GIVEN PROBLEM A
From the rugby World Cup text, list each team in Pool D that has a ranking number in brackets, with its number.

TEXT
* * *

2019 Rugby World Cup Draw & Fixtures

Initial World Cup Pools

Pool A Pool B Pool C Pool D
Ireland (4) New Zealand (1) England (2) Australia (3)
Scotland (5) South Africa (7) France (6) Wales (8)
Japan (11) Italy (15) Argentina (9) Georgia (12)
Europe Qualifier Africa Qualifier Americas Qualifier Oceania Qualifier
Europe v Oceania Qualifier Best Non-Qualifier Oceania Qualifier Americas Qualifier

In May 2017 the draw for the World Cup was made in Tokyo. The 12 teams that finished in the top 3 in their groups at the 2015 world cup qualify automatically. The eight other teams will be defined by the end of 2018 through continental and intercontinental play-offs.

Numbers in brackets represent rankings at the time of the draw.

Pool Stage Fixtures

Pool stage fixtures will be shown here when announced.

Quarter Finals

Fixture Date Stadium Channel (UK)
Winner Pool B v Runner Up Pool A TBD TBD TBD
Winner Pool C v Runner Up Pool D TBD TBD TBD
Winner Pool D v Runner Up Pool C TBD TBD TBD
Winner Pool A v Runner Up Pool B TBD TBD TBD

Semi Finals

Fixture Date Stadium Channel (UK)
Winner Q1 v Winner Q2 TBD TBD TBD
Winner Q3 v Winner Q4 TBD TBD TBD

World Cup 2019 Final

Fixture Date Stadium Channel (UK)
Winner S1 v Winner S2 2nd November Yokohama Stadium TBD

World Cup Format and Venues

The tournament will run from Friday 20th September through to Saturday 2nd November 2019 with 20 teams contesting 48 matches overall.  There are 40 pool matches as each team in each pool plays each other once, this means four games per team an ten games per pool, followed by four quarter finals, two semi finals, a third place play-off and the final.

Once the eight qualifying teams are known alongside the 12 automatic qualifiers the final mixture draw will be made.  What we do know is the first fixture will take place in Tokyo Stadium on the opening Friday between hosts Japan and another Pool A team.  The final will take place on the final Saturday in Yokohama Stadium in Kangawa.

During the pool stage teams can win 4 points for a win and two points for a draw.  In addition to this teams can earn an additional bonus point for achieving four or more tries in a game, this applies to both winning and losing teams should both teams score 4+.  Any team that loses by 7 or less points will also receive a bonus point.  The possible points scoring is therefore as follows:

Result Tries Losing Margin Match Points
Win Over 4 N/A 5
Win Less Than 4 N/A 4
Draw Over 4 N/A 3
Draw Less Than 4 N/A 2
Lose Over 4 7 or Less 2
Lose Less Than 4 7 or Less 1
Lose Less Than 4 8 or More 0

The maximum number of points a team could achieve in four pool matches would be 20.  A team could also, in theory, lose all games and achieve 8 points.

* * *

RECORDS SHOWN
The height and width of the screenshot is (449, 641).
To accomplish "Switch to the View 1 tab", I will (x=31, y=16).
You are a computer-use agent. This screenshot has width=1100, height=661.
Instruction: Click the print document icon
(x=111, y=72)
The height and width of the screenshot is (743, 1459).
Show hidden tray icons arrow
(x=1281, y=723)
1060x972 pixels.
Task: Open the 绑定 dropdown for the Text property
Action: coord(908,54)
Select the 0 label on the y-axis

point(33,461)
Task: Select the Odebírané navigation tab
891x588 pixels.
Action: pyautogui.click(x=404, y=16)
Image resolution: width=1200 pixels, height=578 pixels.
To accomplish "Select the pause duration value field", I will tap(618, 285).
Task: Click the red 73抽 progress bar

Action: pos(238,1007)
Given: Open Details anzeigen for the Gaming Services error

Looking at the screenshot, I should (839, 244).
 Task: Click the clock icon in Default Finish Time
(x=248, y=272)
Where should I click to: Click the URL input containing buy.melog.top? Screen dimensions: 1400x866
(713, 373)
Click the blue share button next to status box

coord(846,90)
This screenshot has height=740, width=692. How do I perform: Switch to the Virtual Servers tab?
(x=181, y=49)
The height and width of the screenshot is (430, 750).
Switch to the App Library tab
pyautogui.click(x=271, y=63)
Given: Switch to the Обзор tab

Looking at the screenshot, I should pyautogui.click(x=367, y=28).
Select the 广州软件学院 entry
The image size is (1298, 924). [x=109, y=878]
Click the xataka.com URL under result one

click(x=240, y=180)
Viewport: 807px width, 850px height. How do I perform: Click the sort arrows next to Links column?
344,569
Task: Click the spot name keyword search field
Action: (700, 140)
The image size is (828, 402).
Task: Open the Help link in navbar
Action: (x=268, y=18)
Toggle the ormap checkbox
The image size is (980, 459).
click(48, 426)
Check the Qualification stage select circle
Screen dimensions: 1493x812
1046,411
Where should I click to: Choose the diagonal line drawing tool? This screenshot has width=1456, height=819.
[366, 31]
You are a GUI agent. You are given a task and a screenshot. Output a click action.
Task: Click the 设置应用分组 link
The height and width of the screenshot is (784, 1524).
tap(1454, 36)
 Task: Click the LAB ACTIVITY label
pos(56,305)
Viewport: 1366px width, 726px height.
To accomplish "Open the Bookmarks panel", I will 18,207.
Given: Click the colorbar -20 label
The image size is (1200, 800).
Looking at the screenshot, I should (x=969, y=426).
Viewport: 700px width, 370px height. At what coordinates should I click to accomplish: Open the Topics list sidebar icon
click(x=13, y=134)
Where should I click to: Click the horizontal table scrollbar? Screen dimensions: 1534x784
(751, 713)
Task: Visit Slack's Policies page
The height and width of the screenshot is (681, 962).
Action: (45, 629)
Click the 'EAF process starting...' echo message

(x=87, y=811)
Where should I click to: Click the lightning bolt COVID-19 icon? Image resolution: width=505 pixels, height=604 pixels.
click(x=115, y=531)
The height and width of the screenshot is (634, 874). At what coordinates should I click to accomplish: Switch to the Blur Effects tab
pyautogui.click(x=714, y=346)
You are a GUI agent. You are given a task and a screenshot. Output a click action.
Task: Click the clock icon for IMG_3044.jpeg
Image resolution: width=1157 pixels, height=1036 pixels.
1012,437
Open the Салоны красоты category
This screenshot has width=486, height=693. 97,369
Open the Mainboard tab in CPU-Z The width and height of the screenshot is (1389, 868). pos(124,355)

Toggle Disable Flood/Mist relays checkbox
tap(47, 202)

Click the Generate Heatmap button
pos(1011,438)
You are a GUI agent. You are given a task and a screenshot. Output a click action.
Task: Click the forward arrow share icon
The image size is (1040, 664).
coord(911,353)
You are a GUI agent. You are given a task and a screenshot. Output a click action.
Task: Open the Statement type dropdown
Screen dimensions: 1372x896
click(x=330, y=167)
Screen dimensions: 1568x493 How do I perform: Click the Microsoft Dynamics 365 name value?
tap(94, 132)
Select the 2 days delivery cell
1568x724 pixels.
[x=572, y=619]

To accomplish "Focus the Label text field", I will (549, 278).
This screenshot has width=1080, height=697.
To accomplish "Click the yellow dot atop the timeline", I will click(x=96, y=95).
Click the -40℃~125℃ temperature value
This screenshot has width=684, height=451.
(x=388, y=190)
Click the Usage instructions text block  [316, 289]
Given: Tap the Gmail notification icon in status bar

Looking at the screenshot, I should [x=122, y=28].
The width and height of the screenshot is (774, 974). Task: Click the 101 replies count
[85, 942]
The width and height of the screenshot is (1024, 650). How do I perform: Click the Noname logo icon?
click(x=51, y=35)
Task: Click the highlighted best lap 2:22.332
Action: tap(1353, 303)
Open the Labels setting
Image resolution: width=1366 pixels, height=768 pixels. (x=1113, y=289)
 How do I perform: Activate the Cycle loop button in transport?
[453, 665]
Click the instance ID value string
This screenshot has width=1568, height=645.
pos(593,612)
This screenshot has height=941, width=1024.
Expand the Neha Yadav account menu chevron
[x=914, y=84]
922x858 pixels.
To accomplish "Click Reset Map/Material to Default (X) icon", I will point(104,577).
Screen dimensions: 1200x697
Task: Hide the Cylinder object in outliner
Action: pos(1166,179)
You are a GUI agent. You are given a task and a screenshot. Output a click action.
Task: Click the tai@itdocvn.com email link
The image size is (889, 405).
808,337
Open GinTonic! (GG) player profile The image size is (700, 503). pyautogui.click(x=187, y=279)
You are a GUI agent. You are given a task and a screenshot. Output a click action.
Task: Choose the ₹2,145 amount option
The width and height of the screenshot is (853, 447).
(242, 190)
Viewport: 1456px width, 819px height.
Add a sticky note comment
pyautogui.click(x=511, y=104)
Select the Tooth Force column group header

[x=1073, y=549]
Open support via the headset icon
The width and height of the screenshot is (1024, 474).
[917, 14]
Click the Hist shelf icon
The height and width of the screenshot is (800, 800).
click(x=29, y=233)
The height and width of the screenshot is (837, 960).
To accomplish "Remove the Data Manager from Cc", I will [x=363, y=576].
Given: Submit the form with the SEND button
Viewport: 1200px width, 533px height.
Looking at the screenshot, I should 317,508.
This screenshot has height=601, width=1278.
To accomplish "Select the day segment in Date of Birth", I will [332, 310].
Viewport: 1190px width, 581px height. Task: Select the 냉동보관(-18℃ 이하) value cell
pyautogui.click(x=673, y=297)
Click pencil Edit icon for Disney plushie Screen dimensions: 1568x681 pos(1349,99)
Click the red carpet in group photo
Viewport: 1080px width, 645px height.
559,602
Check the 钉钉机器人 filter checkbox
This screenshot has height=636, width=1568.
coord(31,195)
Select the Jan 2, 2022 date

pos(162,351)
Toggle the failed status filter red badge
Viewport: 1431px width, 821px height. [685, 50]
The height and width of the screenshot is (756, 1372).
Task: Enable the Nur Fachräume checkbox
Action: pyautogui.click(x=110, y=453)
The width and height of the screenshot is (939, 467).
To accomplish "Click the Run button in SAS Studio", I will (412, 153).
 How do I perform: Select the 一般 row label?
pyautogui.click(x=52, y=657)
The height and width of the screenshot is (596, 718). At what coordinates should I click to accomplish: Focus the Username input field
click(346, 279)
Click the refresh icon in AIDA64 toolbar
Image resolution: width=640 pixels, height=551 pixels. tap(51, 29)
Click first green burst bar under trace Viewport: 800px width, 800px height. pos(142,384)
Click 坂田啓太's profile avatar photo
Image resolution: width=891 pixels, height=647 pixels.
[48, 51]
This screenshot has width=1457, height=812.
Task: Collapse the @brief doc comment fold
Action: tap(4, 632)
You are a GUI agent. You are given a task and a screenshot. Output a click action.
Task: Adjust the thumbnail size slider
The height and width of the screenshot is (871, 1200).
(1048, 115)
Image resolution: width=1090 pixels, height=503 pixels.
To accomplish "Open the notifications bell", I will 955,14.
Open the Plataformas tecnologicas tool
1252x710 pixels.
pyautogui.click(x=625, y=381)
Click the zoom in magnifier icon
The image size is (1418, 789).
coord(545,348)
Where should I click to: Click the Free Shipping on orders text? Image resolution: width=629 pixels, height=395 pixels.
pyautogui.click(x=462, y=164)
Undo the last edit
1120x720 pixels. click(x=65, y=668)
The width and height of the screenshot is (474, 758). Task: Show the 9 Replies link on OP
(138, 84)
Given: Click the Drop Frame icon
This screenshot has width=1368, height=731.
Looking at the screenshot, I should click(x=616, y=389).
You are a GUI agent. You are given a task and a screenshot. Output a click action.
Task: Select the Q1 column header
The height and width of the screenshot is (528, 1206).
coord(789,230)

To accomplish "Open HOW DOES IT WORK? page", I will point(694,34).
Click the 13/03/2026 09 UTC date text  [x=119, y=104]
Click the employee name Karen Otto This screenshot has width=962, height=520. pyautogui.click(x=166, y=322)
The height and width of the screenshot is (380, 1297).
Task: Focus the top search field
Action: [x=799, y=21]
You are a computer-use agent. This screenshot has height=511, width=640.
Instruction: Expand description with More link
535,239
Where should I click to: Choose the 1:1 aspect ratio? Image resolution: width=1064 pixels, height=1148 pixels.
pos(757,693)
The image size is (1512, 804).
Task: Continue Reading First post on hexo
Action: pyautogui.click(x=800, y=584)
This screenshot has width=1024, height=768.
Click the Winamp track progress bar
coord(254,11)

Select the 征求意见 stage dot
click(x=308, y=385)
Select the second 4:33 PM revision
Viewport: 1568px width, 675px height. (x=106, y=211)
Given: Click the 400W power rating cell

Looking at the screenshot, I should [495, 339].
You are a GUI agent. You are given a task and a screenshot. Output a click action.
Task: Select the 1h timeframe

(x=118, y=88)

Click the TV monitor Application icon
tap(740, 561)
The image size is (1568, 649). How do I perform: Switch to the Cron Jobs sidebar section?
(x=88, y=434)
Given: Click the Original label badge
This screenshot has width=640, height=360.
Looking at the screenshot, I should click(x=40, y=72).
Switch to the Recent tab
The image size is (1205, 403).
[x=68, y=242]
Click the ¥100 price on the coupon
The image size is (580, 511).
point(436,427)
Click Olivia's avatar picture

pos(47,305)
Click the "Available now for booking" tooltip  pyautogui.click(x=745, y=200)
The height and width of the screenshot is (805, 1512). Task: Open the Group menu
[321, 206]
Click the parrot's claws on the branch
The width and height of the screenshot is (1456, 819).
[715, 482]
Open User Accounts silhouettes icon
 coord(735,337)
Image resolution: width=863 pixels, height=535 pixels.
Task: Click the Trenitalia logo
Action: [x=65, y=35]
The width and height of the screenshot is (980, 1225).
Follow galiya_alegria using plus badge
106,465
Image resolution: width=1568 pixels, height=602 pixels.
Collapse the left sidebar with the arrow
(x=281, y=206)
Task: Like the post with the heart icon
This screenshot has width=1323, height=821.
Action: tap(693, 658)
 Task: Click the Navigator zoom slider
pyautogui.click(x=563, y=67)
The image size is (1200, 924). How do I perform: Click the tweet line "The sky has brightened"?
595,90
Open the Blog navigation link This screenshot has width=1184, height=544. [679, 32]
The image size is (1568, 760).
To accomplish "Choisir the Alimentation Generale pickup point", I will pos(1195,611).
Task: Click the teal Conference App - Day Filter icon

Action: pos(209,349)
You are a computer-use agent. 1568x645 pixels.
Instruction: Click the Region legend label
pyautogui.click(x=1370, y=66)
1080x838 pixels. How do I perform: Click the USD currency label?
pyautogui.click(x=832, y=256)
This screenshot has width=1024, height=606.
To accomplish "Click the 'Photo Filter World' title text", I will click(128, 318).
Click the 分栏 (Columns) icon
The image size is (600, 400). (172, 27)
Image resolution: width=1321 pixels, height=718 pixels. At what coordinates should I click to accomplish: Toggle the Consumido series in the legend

* * *

GIVEN PROBLEM B
Please copy out the rows from the line containing "Undo the last edit" to the line containing "coord(789,230)", including both of those lines.

WORKED ANSWER A
Australia (3)
Wales (8)
Georgia (12)

WORKED ANSWER B
Undo the last edit
1120x720 pixels. click(x=65, y=668)
The width and height of the screenshot is (474, 758). Task: Show the 9 Replies link on OP
(138, 84)
Given: Click the Drop Frame icon
This screenshot has width=1368, height=731.
Looking at the screenshot, I should click(x=616, y=389).
You are a GUI agent. You are given a task and a screenshot. Output a click action.
Task: Select the Q1 column header
The height and width of the screenshot is (528, 1206).
coord(789,230)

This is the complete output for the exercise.